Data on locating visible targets
== == ==

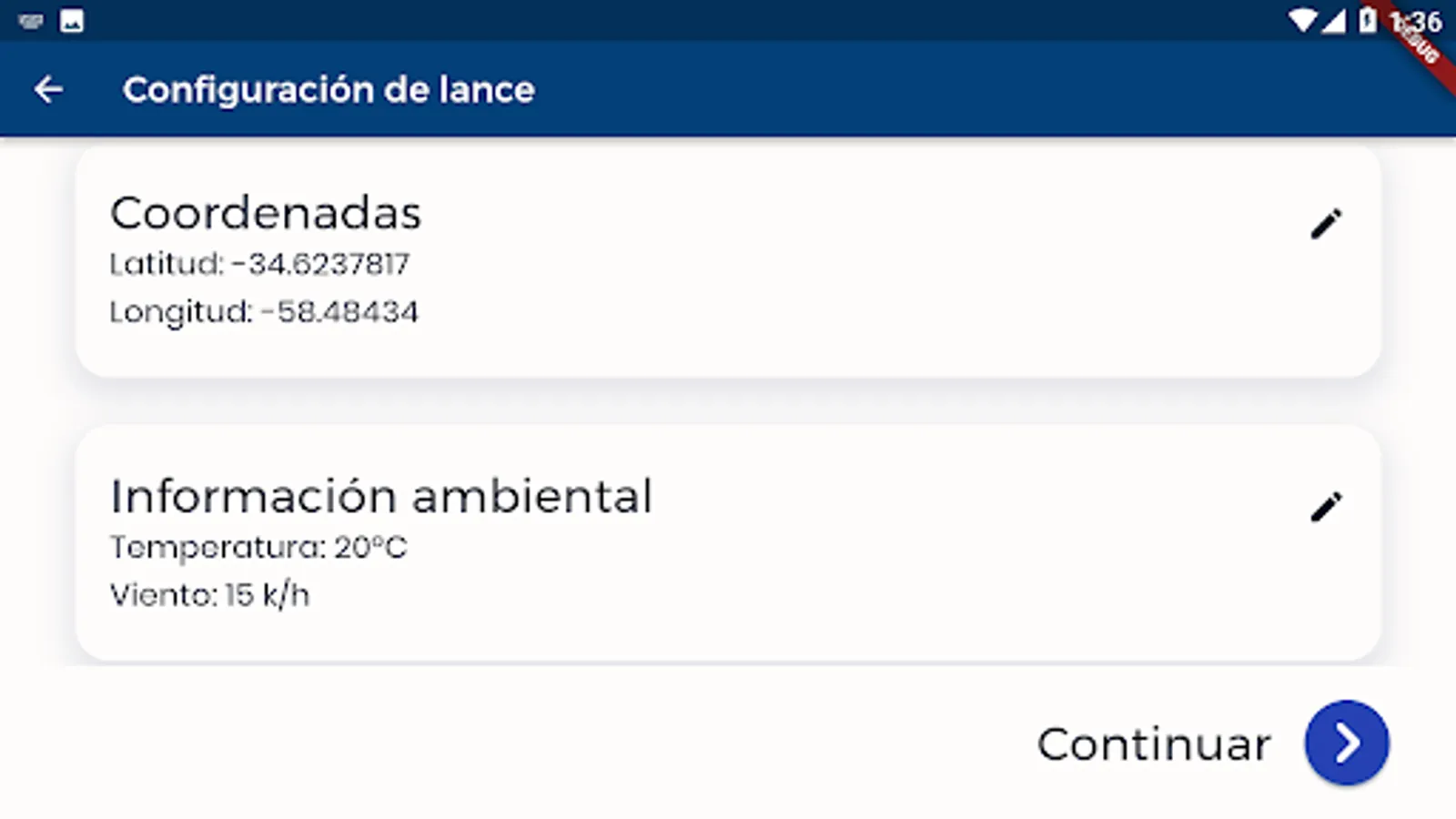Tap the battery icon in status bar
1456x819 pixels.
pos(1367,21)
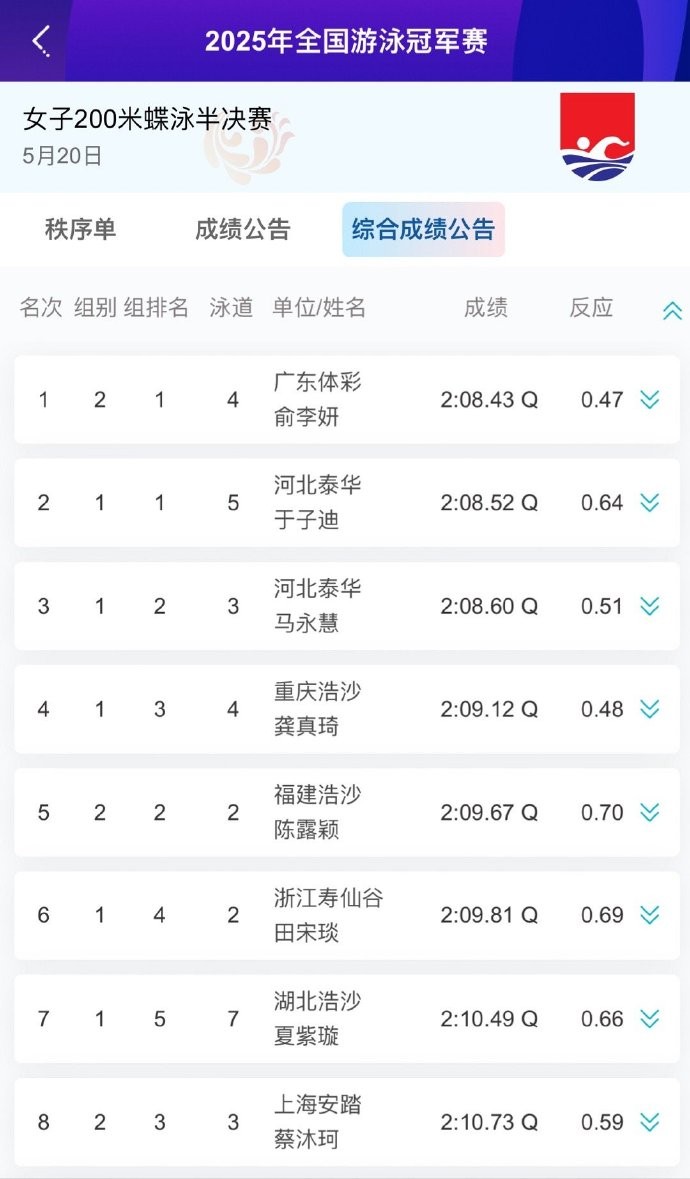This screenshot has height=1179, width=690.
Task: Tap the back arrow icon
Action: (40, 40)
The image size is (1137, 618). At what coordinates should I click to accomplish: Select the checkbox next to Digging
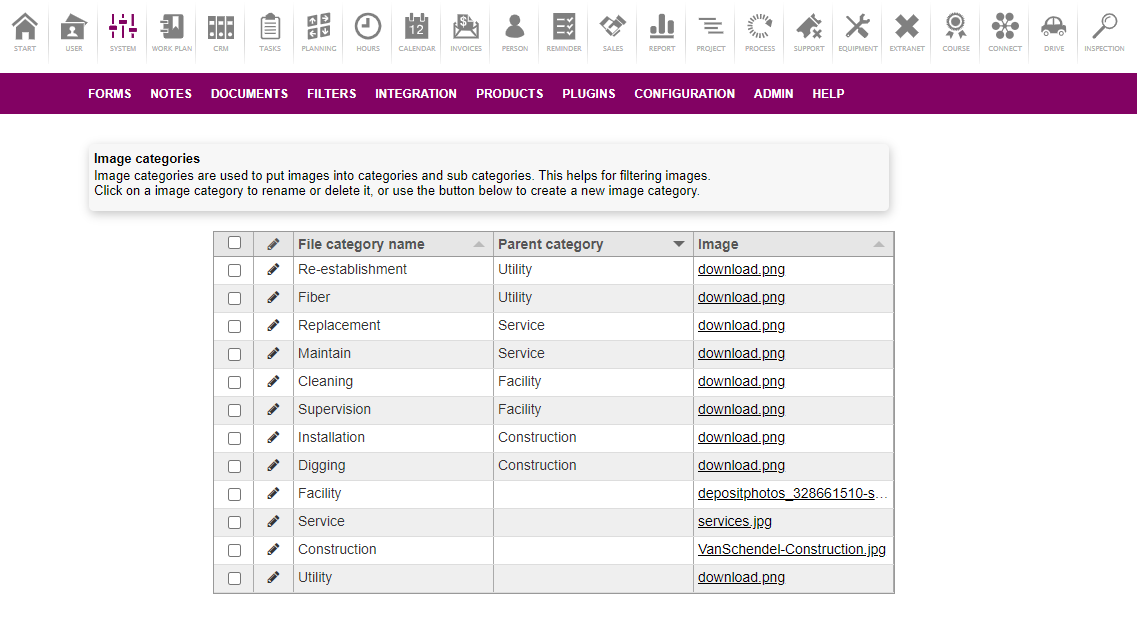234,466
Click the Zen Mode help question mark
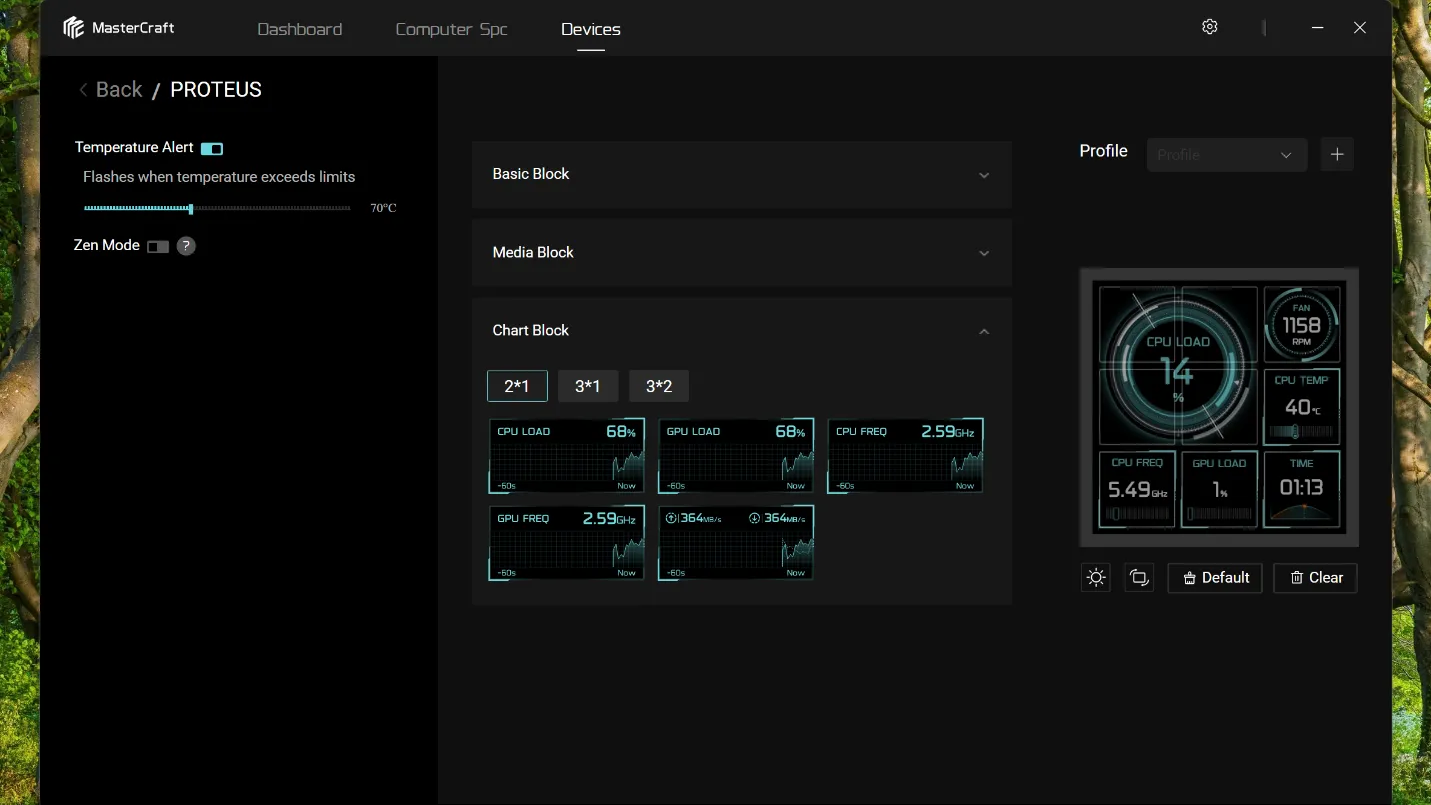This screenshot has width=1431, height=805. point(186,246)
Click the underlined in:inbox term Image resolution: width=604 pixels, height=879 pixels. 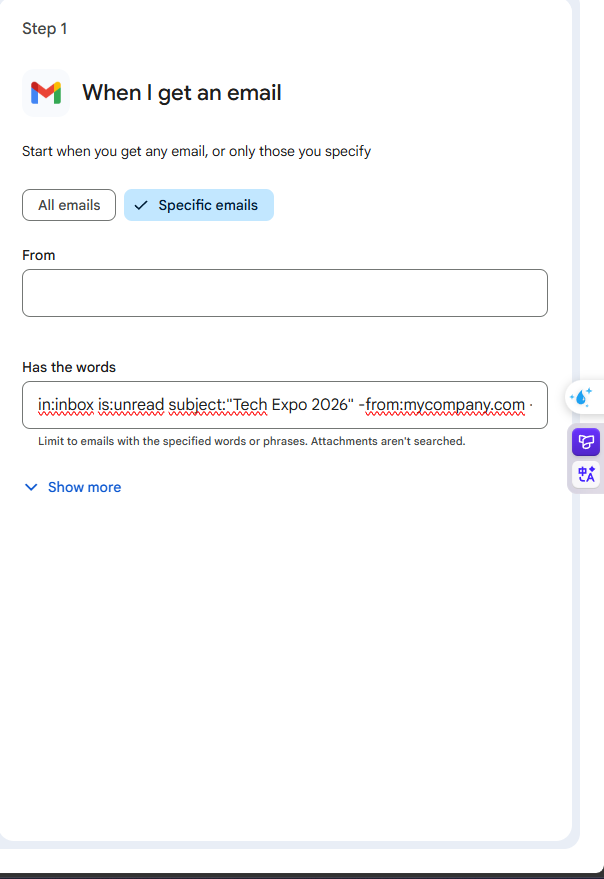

== == ==

- **The problem**
Could you give these lines again with "checkbox" renamed to "check box" and nothing else changed, leaving the pictures out?

- **The completed task**
Tap the battery icon in status bar
1456x819 pixels.
pos(1367,21)
This screenshot has height=1179, width=690.
Task: Tap the back arrow icon
Action: (40, 40)
The image size is (1137, 618). At what coordinates should I click to accomplish: Select the check box next to Digging
234,466
Click the Zen Mode help question mark
This screenshot has width=1431, height=805. point(186,246)
Click the underlined in:inbox term Image resolution: width=604 pixels, height=879 pixels. 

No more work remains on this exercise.